[Dataset entries]
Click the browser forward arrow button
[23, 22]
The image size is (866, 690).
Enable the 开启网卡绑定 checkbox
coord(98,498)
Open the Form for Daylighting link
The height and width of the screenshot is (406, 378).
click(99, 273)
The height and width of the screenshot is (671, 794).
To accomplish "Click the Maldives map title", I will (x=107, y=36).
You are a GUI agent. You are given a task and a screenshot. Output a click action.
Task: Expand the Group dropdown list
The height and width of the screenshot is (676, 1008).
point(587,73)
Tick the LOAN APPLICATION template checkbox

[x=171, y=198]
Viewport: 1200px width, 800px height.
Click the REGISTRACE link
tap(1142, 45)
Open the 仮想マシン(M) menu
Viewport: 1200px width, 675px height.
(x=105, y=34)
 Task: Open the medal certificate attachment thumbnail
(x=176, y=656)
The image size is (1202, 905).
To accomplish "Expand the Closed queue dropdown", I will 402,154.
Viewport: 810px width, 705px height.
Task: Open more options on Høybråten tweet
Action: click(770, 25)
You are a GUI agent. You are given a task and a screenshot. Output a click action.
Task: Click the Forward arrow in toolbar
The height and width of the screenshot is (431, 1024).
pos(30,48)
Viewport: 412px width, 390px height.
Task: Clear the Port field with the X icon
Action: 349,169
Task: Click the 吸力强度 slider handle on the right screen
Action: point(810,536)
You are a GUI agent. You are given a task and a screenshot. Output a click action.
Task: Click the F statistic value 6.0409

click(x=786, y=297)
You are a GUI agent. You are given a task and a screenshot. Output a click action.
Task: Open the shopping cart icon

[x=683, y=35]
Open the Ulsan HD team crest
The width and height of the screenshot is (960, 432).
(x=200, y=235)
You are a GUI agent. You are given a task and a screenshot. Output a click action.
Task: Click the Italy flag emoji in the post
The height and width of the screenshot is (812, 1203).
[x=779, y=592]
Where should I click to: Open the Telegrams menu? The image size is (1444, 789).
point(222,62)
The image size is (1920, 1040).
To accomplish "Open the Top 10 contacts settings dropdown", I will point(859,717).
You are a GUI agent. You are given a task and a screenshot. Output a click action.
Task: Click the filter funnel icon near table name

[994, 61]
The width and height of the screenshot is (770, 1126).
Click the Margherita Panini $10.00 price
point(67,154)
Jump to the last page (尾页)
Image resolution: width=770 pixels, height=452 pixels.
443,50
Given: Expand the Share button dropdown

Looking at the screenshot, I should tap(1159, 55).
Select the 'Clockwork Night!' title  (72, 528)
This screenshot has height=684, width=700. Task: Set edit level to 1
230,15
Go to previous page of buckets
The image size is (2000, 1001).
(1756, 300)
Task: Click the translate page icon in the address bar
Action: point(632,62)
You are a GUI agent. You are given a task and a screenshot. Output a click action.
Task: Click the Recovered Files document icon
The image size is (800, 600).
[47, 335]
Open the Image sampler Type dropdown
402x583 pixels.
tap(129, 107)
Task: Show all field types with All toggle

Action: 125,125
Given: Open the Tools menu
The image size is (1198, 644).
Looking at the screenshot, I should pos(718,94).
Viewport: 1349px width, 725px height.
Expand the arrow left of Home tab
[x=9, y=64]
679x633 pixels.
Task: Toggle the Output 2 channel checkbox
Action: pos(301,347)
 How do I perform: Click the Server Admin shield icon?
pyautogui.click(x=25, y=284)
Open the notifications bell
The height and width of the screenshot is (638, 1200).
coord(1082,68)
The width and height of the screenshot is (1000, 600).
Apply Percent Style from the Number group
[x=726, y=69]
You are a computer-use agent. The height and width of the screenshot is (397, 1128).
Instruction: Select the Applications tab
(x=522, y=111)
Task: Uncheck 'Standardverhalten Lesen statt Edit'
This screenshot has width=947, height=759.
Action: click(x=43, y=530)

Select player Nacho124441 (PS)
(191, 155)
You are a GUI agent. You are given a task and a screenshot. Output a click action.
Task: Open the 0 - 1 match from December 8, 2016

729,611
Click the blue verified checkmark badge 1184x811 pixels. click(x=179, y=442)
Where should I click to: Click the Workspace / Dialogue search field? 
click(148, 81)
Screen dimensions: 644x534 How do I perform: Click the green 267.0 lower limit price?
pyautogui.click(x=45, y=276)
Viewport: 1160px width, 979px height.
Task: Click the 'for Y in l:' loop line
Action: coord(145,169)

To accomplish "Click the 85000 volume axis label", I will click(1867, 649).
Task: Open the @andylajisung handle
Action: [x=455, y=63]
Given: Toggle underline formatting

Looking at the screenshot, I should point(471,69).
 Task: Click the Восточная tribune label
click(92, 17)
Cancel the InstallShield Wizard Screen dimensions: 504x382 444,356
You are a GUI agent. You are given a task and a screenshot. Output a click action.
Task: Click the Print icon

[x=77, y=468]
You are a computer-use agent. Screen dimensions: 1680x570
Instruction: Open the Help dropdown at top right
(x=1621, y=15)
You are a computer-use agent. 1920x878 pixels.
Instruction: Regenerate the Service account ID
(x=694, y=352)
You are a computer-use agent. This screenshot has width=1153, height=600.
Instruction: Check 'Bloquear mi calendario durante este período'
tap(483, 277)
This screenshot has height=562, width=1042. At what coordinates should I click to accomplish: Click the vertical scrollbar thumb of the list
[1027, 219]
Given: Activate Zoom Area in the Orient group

§ **Your goal**
Reproduce only this range: the first line of the data above through the line with "The image size is (1202, 905).", both included, exactly as written.

§ **Written answer**
Click the browser forward arrow button
[23, 22]
The image size is (866, 690).
Enable the 开启网卡绑定 checkbox
coord(98,498)
Open the Form for Daylighting link
The height and width of the screenshot is (406, 378).
click(99, 273)
The height and width of the screenshot is (671, 794).
To accomplish "Click the Maldives map title", I will (x=107, y=36).
You are a GUI agent. You are given a task and a screenshot. Output a click action.
Task: Expand the Group dropdown list
The height and width of the screenshot is (676, 1008).
point(587,73)
Tick the LOAN APPLICATION template checkbox

[x=171, y=198]
Viewport: 1200px width, 800px height.
Click the REGISTRACE link
tap(1142, 45)
Open the 仮想マシン(M) menu
Viewport: 1200px width, 675px height.
(x=105, y=34)
 Task: Open the medal certificate attachment thumbnail
(x=176, y=656)
The image size is (1202, 905).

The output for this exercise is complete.